## TRECHO EXTRAÍDO:
**********

Os detalhes do massacre na escola de Suzano (SP) ainda estão sendo revelados pelos depoimentos de sobreviventes enquanto escrevo este artigo, mas já se pode afirmar que o Brasil entrou, definitivamente, para as estatísticas mundiais desse tipo de tragédia, que nos enche de estupefação e horror.

A ação dos dois atiradores, ambos ex-alunos da escola, tem muitas semelhanças com o que ficou conhecido como o massacre de Realengo. Em abril de 2011, Wellington Menezes de Oliveira, ex-aluno de uma escola municipal na Zona Oeste do Rio de Janeiro, promoveu uma carnificina: com dois revólveres calibre .38, matou 11 estudantes, deixou 13 feridos e se suicidou quando a polícia entrou na escola. O mesmo tipo de arma foi usado pelos atiradores de Suzano, que mataram cinco alunos, duas funcionárias e um comerciante.

Os dois crimes ecoam uma tragédia que até bem pouco tempo considerávamos tipicamente norte-americana, como se estivéssemos imunes, aqui no Brasil, a essa violência. Da pior forma possível, constatamos que não, embora as estatísticas deem aos Estados Unidos o primeiríssimo lugar nesse triste ranking. Pelo menos por enquanto.

O primeiro caso que me vem à mente é o massacre de Columbine, investigado e dissecado no magistral documentário de Michael Moore, Tiros em Columbine. No dia 20 de abril de 1999, os estudantes Eric Harris e Dylan Klebold entraram na escola onde estudavam, no Colorado, dizimaram 12 colegas e um professor, deixaram 24 feridos e se mataram em seguida.

Os Estados Unidos entraram em choque. Mas Columbine seria apenas o começo de uma epidemia que se alastraria por outras escolas nos anos seguintes. Um dos ataques mais mortíferos dentro de uma escola aconteceria em 2007, na Universidade Estadual da Virgínia, conhecida como Virgínia Tech, quando um aluno portando uma pistola Glock matou 32 pessoas, a maioria estudantes como ele.

**********

## MATERIAL A PROCESSAR:
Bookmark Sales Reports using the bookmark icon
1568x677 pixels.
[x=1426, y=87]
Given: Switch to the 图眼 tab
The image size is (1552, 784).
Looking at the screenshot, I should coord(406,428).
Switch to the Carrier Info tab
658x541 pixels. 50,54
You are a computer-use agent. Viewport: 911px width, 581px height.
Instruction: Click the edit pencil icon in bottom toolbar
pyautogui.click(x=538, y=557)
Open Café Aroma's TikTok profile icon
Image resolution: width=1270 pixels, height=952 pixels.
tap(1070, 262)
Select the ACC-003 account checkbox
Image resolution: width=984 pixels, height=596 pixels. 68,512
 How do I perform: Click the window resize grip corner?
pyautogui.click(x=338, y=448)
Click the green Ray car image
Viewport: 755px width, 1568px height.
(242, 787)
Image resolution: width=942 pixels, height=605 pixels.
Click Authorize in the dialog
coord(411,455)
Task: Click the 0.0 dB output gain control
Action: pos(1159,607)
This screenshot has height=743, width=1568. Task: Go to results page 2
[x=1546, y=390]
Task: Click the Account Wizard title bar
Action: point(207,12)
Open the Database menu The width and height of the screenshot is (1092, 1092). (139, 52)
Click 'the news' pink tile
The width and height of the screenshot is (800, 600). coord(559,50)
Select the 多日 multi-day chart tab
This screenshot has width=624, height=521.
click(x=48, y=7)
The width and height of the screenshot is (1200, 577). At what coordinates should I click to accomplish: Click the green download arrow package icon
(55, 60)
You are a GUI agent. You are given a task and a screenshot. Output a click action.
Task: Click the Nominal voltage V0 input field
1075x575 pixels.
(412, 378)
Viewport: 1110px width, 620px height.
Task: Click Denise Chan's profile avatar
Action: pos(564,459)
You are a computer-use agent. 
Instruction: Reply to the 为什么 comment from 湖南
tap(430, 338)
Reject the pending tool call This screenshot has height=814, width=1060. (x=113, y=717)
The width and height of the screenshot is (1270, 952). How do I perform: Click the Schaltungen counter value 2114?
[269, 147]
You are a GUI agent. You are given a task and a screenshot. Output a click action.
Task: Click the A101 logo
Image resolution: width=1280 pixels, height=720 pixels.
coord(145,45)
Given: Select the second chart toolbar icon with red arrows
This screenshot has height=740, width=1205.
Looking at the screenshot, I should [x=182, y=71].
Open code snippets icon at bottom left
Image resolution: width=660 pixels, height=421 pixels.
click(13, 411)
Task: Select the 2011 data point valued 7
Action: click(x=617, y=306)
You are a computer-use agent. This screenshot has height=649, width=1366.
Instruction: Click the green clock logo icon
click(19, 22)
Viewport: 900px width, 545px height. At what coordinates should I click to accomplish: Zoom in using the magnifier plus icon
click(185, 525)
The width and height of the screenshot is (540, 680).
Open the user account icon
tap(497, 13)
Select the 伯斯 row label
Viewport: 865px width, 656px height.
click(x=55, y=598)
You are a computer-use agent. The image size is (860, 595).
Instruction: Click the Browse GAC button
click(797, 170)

**********

## TAREFAS SOLICITADAS:
a) Formate como uma lista JSON de strings tudo o que vai da linha da listagem que contém "Reject the pending" até o fim da listagem, incluindo as duas pontas. Use uma string por linha e omita as linhas em branco.
b) Retome o artigo sobre massacres em escolas a partir do ponto em que ele para.

## RESPOSTAS DADAS:
a)
[
  "Reject the pending tool call This screenshot has height=814, width=1060. (x=113, y=717)",
  "The width and height of the screenshot is (1270, 952). How do I perform: Click the Schaltungen counter value 2114?",
  "[269, 147]",
  "You are a GUI agent. You are given a task and a screenshot. Output a click action.",
  "Task: Click the A101 logo",
  "Image resolution: width=1280 pixels, height=720 pixels.",
  "coord(145,45)",
  "Given: Select the second chart toolbar icon with red arrows",
  "This screenshot has height=740, width=1205.",
  "Looking at the screenshot, I should [x=182, y=71].",
  "Open code snippets icon at bottom left",
  "Image resolution: width=660 pixels, height=421 pixels.",
  "click(13, 411)",
  "Task: Select the 2011 data point valued 7",
  "Action: click(x=617, y=306)",
  "You are a computer-use agent. This screenshot has height=649, width=1366.",
  "Instruction: Click the green clock logo icon",
  "click(19, 22)",
  "Viewport: 900px width, 545px height. At what coordinates should I click to accomplish: Zoom in using the magnifier plus icon",
  "click(185, 525)",
  "The width and height of the screenshot is (540, 680).",
  "Open the user account icon",
  "tap(497, 13)",
  "Select the 伯斯 row label",
  "Viewport: 865px width, 656px height.",
  "click(x=55, y=598)",
  "You are a computer-use agent. The image size is (860, 595).",
  "Instruction: Click the Browse GAC button",
  "click(797, 170)"
]

b)
Em dezembro de 2012, horror semelhante se repetiria, só que desta vez tendo como alvo crianças de 6 e 7 anos, na escola primária Sandy Hook, numa área rural de Newtown, Connecticut. O atirador solitário, com várias armas 9 mm, matou a mãe em casa, dirigiu-se à escola, executou 20 crianças e seis adultos e, então, se suicidou.

Foi preciso acontecer mais um massacre, em fevereiro de 2018, para só então a sociedade norte-americana reagir de forma contundente e pedir o aumento no controle de armas, no país em que, em alguns estados, é possível comprar um rifle num supermercado. Nikolas Cruz, de 19 anos, matou 17 colegas e professores com um fuzil AR-15, em Parkland, na Flórida. A única medida que ocorreu ao presidente Donald Trump foi propor que os professores passassem a portar armas para se defender dos agressores.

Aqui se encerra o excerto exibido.